Organ transplant patients are at high risk of skin cancer because they take immune-suppressing drugs to prevent organ rejection. But few studies have focused on the skin cancer risks for transplant patients with dark skin types that usually are more resistant to sun damage.
A new study by Drexel University researchers that focused on nonwhite patients concludes that they need to have regular, total-body skin examinations as part of post-transplant care because they are at high risk of nonmelanoma skin cancers, called basal cell and squamous cell cancers. For black patients, a thorough inspection of areas such as the groin that don't get sun exposure is "imperative," Drexel dermatologist Christina Chung and her coauthors wrote this month in JAMA Dermatology.
The authors reviewed medical records for 259 nonwhite transplant patients and found that 15 of them, almost 6 percent, developed 19 nonmelanoma skin cancers. The cancers occurred in six black patients, five Asian patients, and four Hispanic patients.
Although nonmelanomas are far less deadly than melanoma, they can grow and become life-threatening without treatment, especially in immune-compromised patients.

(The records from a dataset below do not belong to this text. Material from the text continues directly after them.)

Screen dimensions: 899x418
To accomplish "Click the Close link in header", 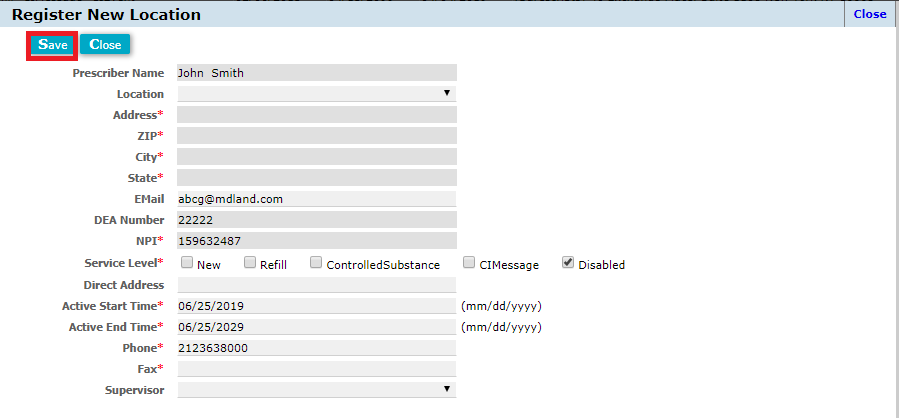I will point(869,14).
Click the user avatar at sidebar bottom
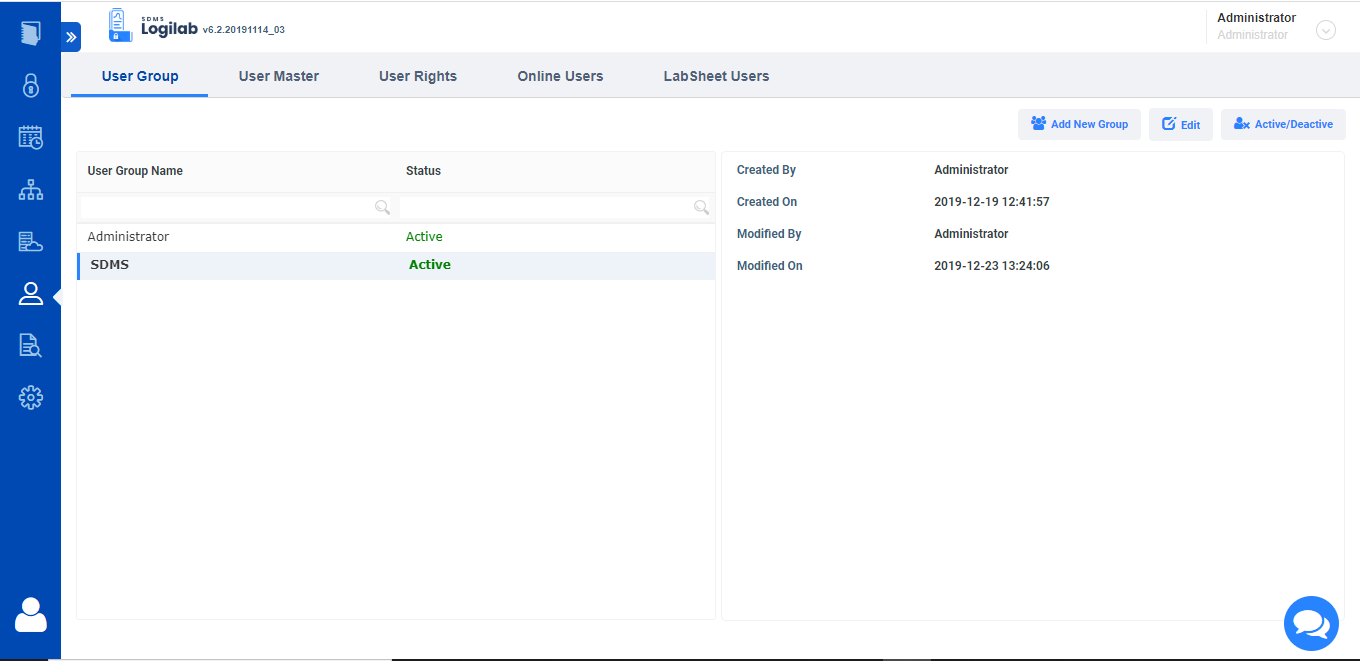The image size is (1360, 661). pos(30,615)
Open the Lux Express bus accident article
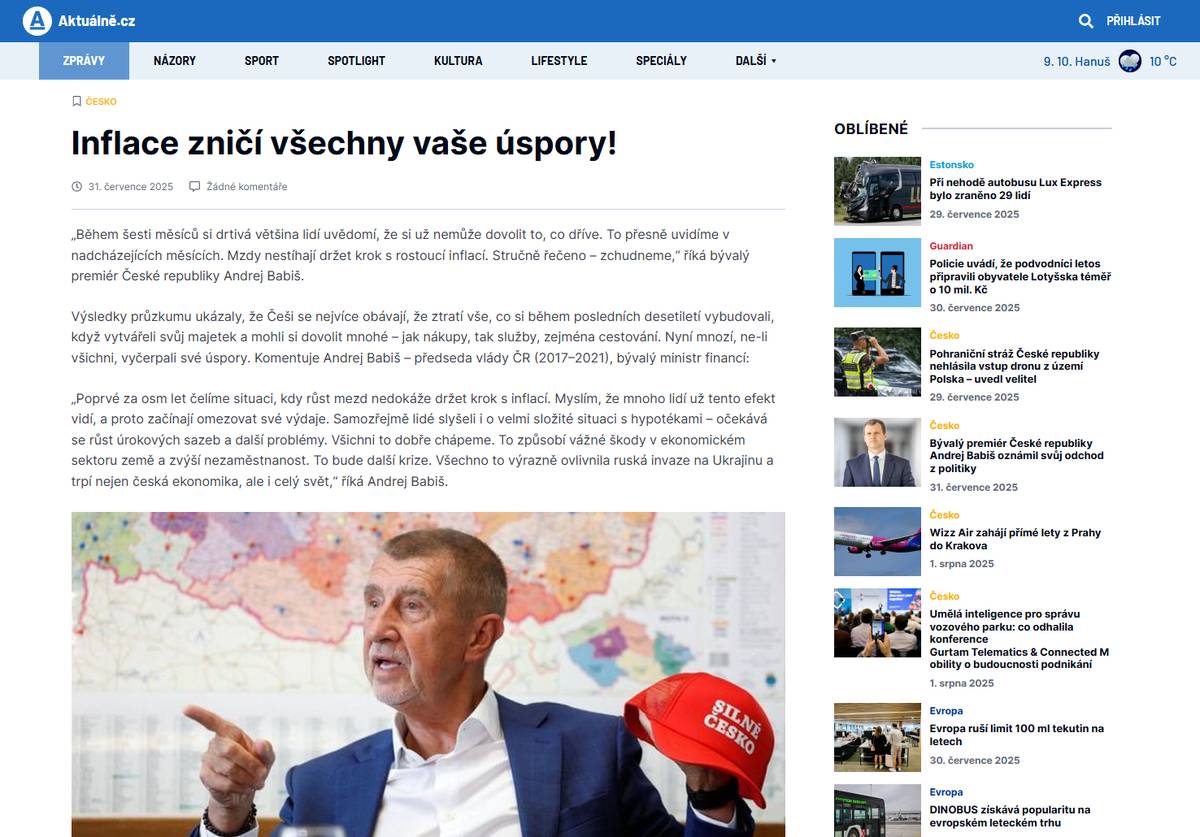 pos(1015,189)
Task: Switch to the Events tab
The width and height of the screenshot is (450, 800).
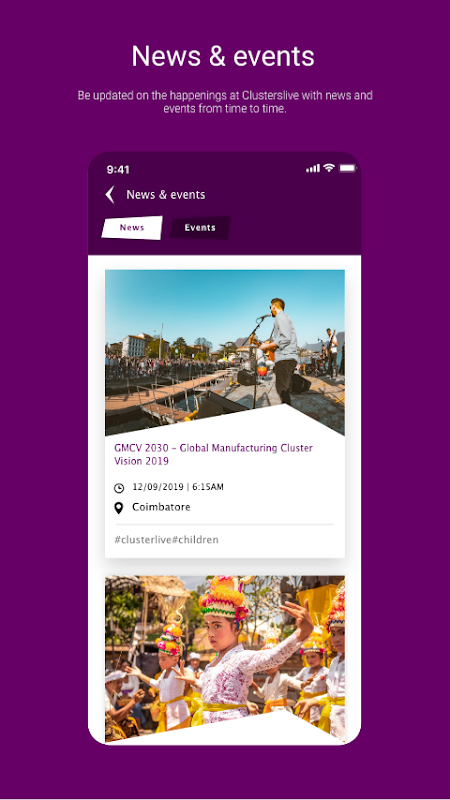Action: tap(200, 228)
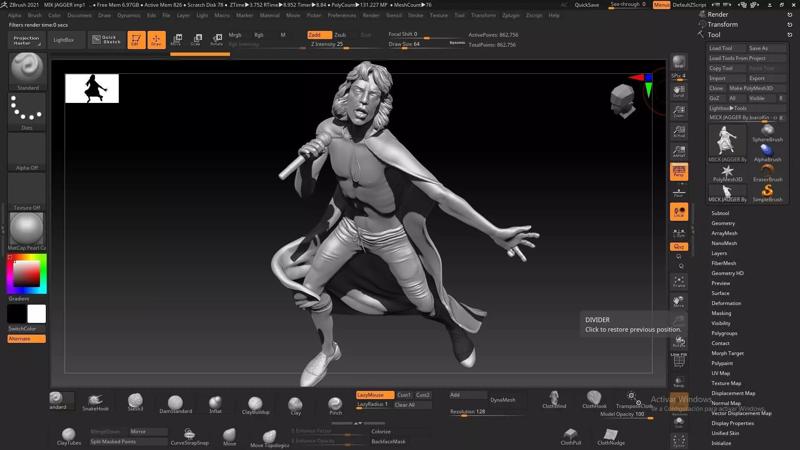Expand the Subtool palette section

pyautogui.click(x=720, y=213)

Basal and squamous cells cancers are linked to damage caused by sun exposure over many years, but it is not unheard-of for these to develop on sun-protected skin. Previous studies have linked some of these unusual skin cancers to infection with certain strains of the human papilloma virus (HPV).
In the Drexel study, all seven squamous cell cancers found in black patients were located on sun-protected sites such as the groin or genitalia, and these lesions tested positive for HPV. Fortunately, they were also diagnosed at an early, highly curable stage.
"Nonwhite organ transplant patients represent a unique group with specialized medical needs; thus, more knowledge on risk factors, appropriate screening methods, and counseling points are essential for providing comprehensive dermatologic care," the authors wrote.